Monday, March 26, 2018, 5:00pm
Brockway Hall Jacobus Lounge
Laurie Gries (PhD, Syracuse University) is an assistant professor at the University of Colorado Boulder. Her research is invested in visual rhetoric, circulation studies, new materialism, and the digital humanities. She is particularly interested in how images circulate, transform, and contribute to collective life and is currently developing digital research methods and digital visualization techniques to support such research.

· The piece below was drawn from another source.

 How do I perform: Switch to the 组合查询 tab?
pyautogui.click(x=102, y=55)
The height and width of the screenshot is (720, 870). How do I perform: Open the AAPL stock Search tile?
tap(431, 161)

In addition to acting as the managing editor of enculturation: A Journal of Rhetoric, Writing, and Culture, she is author of Still Life with Rhetoric: A New Materialist Approach for Visual Rhetorics, which won the 2016 CCCC Research Impact Award and the 2016 CCCC Advancement of Knowledge Award, and the forthcoming co-edited collection Circulation, Writing, and Rhetoric.
Christine Kitano
Reading by Poet Christine Kitano
Thursday, April 5, 2018, 5:00pm
Brockway Hall Jacobus Lounge
Christine Kitano is the author of the poetry collections Sky Country (BOA Editions, 2017) and Birds of Paradise (Lynx House Press, 2011). Recent work is published in Portland Review, Miramar, and Wildness. She teaches at Ithaca College and the MFA Program for Writers at Warren Wilson College.
Bob Proehl
Reading by Author Bob Proehl
Wednesday, April 25, 2018, 5:00pm
Corey Union Exhibition Lounge
Bob Proehl is the author of the novel A Hundred Thousand Worlds (Penguin). He grew up in Buffalo, New York, where his local comics shop was Queen City Bookstore. He has worked as a bookseller and programming director for Buffalo Street Books, a DJ, a record store owner, and a bartender. He was a 2012 New York Foundation for the Arts Fellow in Fiction and a 2013 resident at the Saltonstall Arts Colony. He has written for the 33⅓ book series and worked as a columnist and reviewer for the arts and culture site PopMatters.com. Proehl currently lives in Ithaca, New York, with his wife, stepson, and daughter.